2 marzo 2023

"Lode all'oblio": a Net4Market "Doc" Pierdante Piccioni, il medico cremonese nato due volte che ha ispirato la serie televisiva

“La vita ne sa più di un teorema”, scrive Giuseppe Pontiggia nel suo romanzo “Nati due volte”. Concetto apodittico ma attendibile, che è anche alla base di uno degli episodi di cronaca più scandagliati e discussi in Italia negli ultimi anni: ne parlerà il dottor Pierdante Piccioni nell’incontro “Lode all’Oblio” di venerdì 10 marzo alle 17,30 sotto il lucernario di Net4Market in Corso Matteotti, 15 a Cremona.

Il dottor Pierdante Piccioni è nato a Levata di Grontardo in provincia di Cremona, anche se da tempo vive a Pavia. Il 31 maggio 2013 è un venerdì e si sta recando al lavoro presso l’ospedale dove è Direttore dell’Unità di Pronto Soccorso: tutto sembra scorrere senza intoppi e la strada è completamente libera, eppure il dottor Piccioni improvvisamente esce di strada senza conseguenze se non quelle che creeranno la linea di demarcazione tra la vita sino a quell’attimo e la propria esistenza futura.

Al risveglio, il primo ricordo che affiora è legato all’ottavo compleanno del suo secondogenito, mentre lo accompagna a scuola dopo aver salutato l’amatissima moglie Maria Assunta. I ricordi di dodici anni di vita sfumati in un soffio, infiniti e indefiniti. Lo stupore dei medici che lo riportano alla vita, le rughe in più, i nuovi ambiti della medicina, i figli ormai adulti con cui non saper più trovare una modalità.

Ma la vita come sempre prevale e, benché dare un senso a tutto possa sembrare particolarmente sfaccettato e complesso, il dr. Piccioni non si perde in sottigliezze – caratteristica da sempre del proprio carattere – e si rimette a studiare, persegue il rapporto con i propri cari, sorride e fa sorridere quando afferma di essere l’unico uomo ‘ad aver tradito la moglie con la propria moglie’. Rimette sé stesso al centro, a tal punto da diventare un caso archetipico che ispira gli sceneggiatori Rai per una serie di grande successo, ossia “Doc. – Nelle tue mani” dove il personaggio del dottor Andrea Fanti, interpretato da Luca Argentero, ha in comune con il Nostro solamente un abbozzo di trama, l’ambientazione ospedaliera, l’intransigenza del medico nell’ambiente di lavoro prima dell’incidente e sicuramente l’intensità dello sguardo. “Ma è sempre meglio l’originale della copia!”, sentenzia il dottor Piccioni ogni volta scherzando, quando qualcuno gli chiede lumi sull’attore.

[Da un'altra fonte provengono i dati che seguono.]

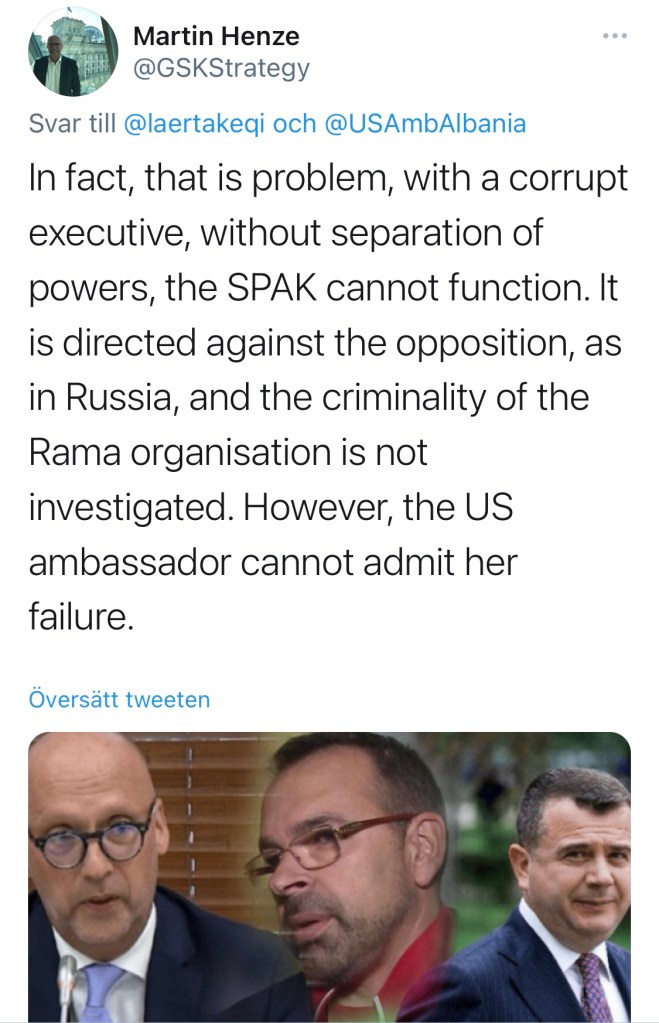Visit the @GSKStrategy handle

(x=221, y=68)
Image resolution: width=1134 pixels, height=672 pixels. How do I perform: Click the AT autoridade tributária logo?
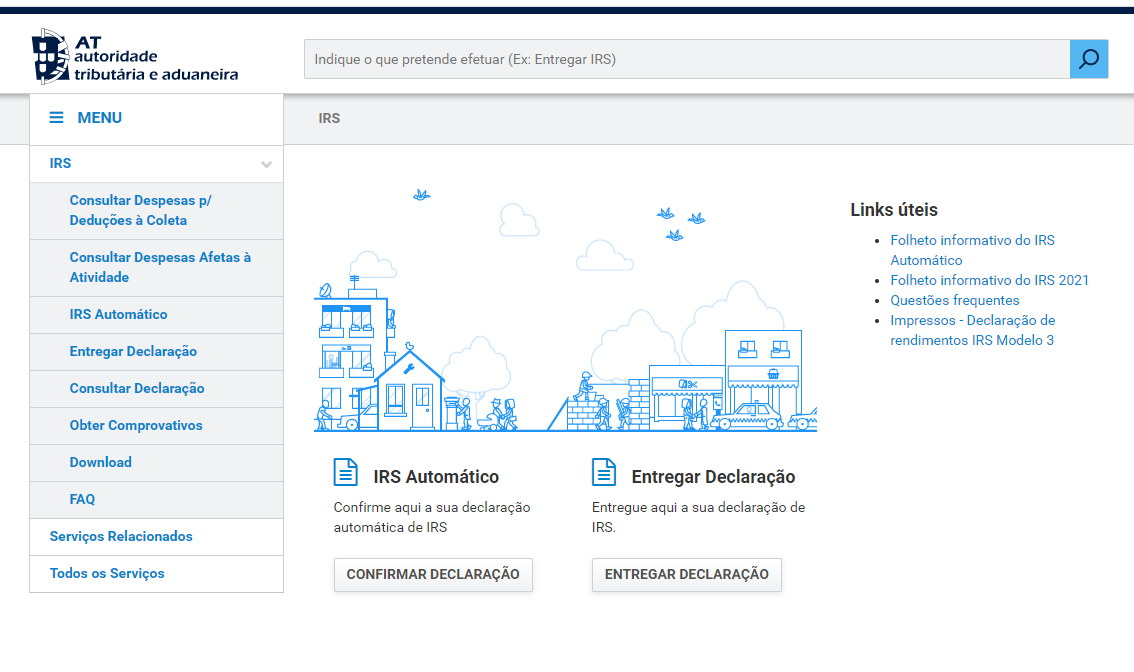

Nel corso di quest’incontro, tra l’altro, il dottor Piccioni promette di rivelarci alcune sorprese rispetto ad alcuni sviluppi futuri davvero sensazionali, come se già non bastasse il grado di curiosità che questa vicenda fornisce a tutti noi. A completamento naturale dell’incontro, inoltre, parteciperanno il dottor Antonino Minervino, già Direttore del Dipartimento di Salute Mentale dell'Ospedale di Cremona, Presidente della SIMP (Società Italiana di Medicina Psicosomatica), dell’Accademia della Parola e Consigliere dell’ASILS (Alta Scuola Italiana per la Lotta allo Stigma), e sarà presente anche Attilio Albertoni dell’UNUCI (Unione Nazionale Ufficiali in Congedo). Durante il convegno verranno quindi esplorate tutte le tematiche mediche inerenti al caso, oltre naturalmente a una narrazione interessantissima sul piano umano.

Chiudiamo con un’altra citazione che sembra particolarmente attinente, questa volta dello studioso d’arte Achille Bonito Oliva: “L’amore è un pregiudizio favorevole verso la vita”. Dopo aver conosciuto Pierdante Piccioni, non possiamo che dedicarla a lui.